● Short exercise: In the rows below, change every "How do I perform" to "How should I carry out" and leave the rest untouched.

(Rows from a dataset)
- - - - - - -

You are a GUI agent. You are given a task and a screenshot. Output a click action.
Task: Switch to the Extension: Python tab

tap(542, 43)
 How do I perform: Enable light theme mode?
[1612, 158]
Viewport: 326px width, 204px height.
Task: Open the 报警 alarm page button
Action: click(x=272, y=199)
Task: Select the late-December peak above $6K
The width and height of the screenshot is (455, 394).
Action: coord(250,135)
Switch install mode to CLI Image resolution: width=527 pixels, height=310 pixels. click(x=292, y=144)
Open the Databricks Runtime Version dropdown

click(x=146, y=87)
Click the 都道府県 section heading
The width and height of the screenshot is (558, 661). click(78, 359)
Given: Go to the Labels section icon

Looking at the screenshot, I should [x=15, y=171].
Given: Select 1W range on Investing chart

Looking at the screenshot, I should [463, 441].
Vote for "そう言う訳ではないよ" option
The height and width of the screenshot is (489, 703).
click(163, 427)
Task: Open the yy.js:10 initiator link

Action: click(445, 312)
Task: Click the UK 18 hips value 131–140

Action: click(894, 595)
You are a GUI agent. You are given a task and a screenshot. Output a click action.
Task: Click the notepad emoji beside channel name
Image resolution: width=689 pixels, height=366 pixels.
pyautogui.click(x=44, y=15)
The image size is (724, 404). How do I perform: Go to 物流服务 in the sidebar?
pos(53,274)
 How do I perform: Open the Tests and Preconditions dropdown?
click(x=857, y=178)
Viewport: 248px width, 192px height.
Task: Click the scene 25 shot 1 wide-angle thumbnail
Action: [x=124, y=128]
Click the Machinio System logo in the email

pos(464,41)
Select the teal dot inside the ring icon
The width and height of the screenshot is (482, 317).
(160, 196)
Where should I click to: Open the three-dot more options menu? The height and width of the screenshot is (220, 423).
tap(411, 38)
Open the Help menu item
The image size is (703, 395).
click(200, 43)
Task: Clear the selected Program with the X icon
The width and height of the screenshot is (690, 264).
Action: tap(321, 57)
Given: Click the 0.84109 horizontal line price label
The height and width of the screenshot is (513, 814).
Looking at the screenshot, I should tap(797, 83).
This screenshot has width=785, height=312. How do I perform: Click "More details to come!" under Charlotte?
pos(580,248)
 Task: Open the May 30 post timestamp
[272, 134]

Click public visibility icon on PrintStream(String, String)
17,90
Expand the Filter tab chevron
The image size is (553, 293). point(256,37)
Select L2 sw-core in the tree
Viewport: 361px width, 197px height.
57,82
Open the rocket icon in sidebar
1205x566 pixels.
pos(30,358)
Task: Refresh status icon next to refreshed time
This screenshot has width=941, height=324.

- - - - - - -

● Response:
You are a GUI agent. You are given a task and a screenshot. Output a click action.
Task: Switch to the Extension: Python tab

tap(542, 43)
 How should I carry out: Enable light theme mode?
[1612, 158]
Viewport: 326px width, 204px height.
Task: Open the 报警 alarm page button
Action: click(x=272, y=199)
Task: Select the late-December peak above $6K
The width and height of the screenshot is (455, 394).
Action: coord(250,135)
Switch install mode to CLI Image resolution: width=527 pixels, height=310 pixels. click(x=292, y=144)
Open the Databricks Runtime Version dropdown

click(x=146, y=87)
Click the 都道府県 section heading
The width and height of the screenshot is (558, 661). click(78, 359)
Given: Go to the Labels section icon

Looking at the screenshot, I should [x=15, y=171].
Given: Select 1W range on Investing chart

Looking at the screenshot, I should [463, 441].
Vote for "そう言う訳ではないよ" option
The height and width of the screenshot is (489, 703).
click(163, 427)
Task: Open the yy.js:10 initiator link

Action: click(445, 312)
Task: Click the UK 18 hips value 131–140

Action: click(894, 595)
You are a GUI agent. You are given a task and a screenshot. Output a click action.
Task: Click the notepad emoji beside channel name
Image resolution: width=689 pixels, height=366 pixels.
pyautogui.click(x=44, y=15)
The image size is (724, 404). How should I carry out: Go to 物流服务 in the sidebar?
pos(53,274)
 How should I carry out: Open the Tests and Preconditions dropdown?
click(x=857, y=178)
Viewport: 248px width, 192px height.
Task: Click the scene 25 shot 1 wide-angle thumbnail
Action: [x=124, y=128]
Click the Machinio System logo in the email

pos(464,41)
Select the teal dot inside the ring icon
The width and height of the screenshot is (482, 317).
(160, 196)
Where should I click to: Open the three-dot more options menu? The height and width of the screenshot is (220, 423).
tap(411, 38)
Open the Help menu item
The image size is (703, 395).
click(200, 43)
Task: Clear the selected Program with the X icon
The width and height of the screenshot is (690, 264).
Action: tap(321, 57)
Given: Click the 0.84109 horizontal line price label
The height and width of the screenshot is (513, 814).
Looking at the screenshot, I should tap(797, 83).
This screenshot has width=785, height=312. How should I carry out: Click "More details to come!" under Charlotte?
pos(580,248)
 Task: Open the May 30 post timestamp
[272, 134]

Click public visibility icon on PrintStream(String, String)
17,90
Expand the Filter tab chevron
The image size is (553, 293). point(256,37)
Select L2 sw-core in the tree
Viewport: 361px width, 197px height.
57,82
Open the rocket icon in sidebar
1205x566 pixels.
pos(30,358)
Task: Refresh status icon next to refreshed time
This screenshot has width=941, height=324.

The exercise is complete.